On the legal substance, the stakes are not abstract. The birthright citizenship question asks whether a president can, by executive order, override a constitutional provision that has been interpreted consistently since the 19th century. Lower courts have blocked the administration's order. If the Supreme Court affirms those blocks, it will do so on the basis of 14th Amendment text and settled doctrine that Trump's own nominees would have to endorse. The removal power question is similarly concrete: if the Court holds that the president cannot fire independent agency heads at will, it directly limits the administration's ability to control the regulatory state, which is among the central operational projects of the second term. Lose both, and the administration's theory of executive power, the claim that a unitary executive can subordinate or dismantle the institutional structures built up over decades, takes a blow from which legislative workarounds offer only partial cover.

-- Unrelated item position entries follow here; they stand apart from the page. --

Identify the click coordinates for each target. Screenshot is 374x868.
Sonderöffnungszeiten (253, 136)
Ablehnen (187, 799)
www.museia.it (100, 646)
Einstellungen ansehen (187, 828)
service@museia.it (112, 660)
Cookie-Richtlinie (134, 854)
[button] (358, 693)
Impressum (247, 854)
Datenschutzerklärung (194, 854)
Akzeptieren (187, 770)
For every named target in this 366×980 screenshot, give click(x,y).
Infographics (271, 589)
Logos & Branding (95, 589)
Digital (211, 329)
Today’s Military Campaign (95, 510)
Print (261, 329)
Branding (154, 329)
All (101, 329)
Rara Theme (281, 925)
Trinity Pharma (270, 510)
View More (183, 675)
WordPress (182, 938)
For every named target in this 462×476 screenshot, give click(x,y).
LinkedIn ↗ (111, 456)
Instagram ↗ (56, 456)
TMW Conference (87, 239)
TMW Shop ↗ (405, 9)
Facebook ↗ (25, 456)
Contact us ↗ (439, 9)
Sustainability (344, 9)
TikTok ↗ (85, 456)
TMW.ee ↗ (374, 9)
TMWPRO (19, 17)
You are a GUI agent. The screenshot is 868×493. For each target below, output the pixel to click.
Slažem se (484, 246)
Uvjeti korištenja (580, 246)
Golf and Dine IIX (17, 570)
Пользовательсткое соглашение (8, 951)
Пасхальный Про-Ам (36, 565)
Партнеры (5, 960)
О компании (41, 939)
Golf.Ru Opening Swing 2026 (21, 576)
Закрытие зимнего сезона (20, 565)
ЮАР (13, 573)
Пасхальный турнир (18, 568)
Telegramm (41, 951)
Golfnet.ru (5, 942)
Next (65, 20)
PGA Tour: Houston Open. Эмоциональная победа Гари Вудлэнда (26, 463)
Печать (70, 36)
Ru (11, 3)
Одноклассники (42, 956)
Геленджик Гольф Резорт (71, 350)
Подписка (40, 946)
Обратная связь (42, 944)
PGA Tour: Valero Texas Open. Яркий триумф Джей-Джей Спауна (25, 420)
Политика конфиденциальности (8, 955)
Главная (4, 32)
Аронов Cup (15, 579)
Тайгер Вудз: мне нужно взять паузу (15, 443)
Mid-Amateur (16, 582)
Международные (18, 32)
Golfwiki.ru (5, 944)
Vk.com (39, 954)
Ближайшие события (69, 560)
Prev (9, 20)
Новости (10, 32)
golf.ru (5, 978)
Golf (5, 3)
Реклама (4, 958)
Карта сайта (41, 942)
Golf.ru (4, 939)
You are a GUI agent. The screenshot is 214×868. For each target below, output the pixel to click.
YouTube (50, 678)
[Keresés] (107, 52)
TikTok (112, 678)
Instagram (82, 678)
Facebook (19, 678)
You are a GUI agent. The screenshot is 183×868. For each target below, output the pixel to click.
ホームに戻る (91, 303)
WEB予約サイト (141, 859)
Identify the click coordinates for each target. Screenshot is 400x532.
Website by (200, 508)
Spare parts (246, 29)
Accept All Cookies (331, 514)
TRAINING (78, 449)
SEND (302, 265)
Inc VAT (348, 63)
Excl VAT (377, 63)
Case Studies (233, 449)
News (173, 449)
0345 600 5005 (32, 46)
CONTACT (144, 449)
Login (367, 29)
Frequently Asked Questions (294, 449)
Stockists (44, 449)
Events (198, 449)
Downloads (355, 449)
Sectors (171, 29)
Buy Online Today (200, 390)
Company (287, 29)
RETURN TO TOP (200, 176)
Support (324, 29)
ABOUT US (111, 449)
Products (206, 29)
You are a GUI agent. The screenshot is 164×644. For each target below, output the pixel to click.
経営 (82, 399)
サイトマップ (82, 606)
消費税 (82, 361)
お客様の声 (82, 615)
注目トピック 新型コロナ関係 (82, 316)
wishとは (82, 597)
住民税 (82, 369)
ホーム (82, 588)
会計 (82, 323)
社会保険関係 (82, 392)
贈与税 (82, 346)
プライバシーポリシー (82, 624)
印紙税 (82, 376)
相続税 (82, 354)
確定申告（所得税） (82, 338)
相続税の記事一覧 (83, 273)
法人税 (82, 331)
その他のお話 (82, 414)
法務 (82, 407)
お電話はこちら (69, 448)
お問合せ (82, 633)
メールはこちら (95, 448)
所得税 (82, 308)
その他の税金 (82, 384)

Fisher's New Deal comparison is doing real analytical work here. The 1930s crisis produced the court-packing threat, which failed in Congress but may have altered the Court's trajectory. It also produced a lasting political settlement about the relationship between democratic majorities and judicial review. What this moment has not yet produced is any sign of what the administration's response to adverse rulings will look like. Compliance is one option. Legislative workarounds are another. Public attack on the Court's legitimacy is a third, and it is the one with the most immediate political resonance in the current environment. The administration has not been shy about attacking institutions it regards as obstacles. There is no public statement in the retrieved record indicating how the White House will respond when the rulings arrive.
That absence is worth naming directly. The administration's posture toward an adverse ruling, not the ruling itself, is the variable that determines whether this becomes a constitutional crisis or a political setback. A president who accepts a loss and seeks legislative remedy is operating within the constitutional order, even angrily. A president who signals that he regards an adverse ruling as illegitimate, or who instructs executive branch agencies to treat it as something less than binding, is doing something categorically different. The public record does not yet tell us which path this administration would choose. What it does tell us is that the choice is approaching.
The New Deal analogy Fisher offers is right about the scale and wrong about one crucial variable. Roosevelt's Court was an obstacle built by others. The Court now taking shape as a check on this administration was built, in significant part, by the administration itself. That is not a detail. That is the whole story. The president who spent enormous political capital remaking the federal judiciary may be about to discover that he remade it in the image of the Constitution, not in the image of his agenda. And the justices who enforce that distinction will not be strangers. They will be the people he put there.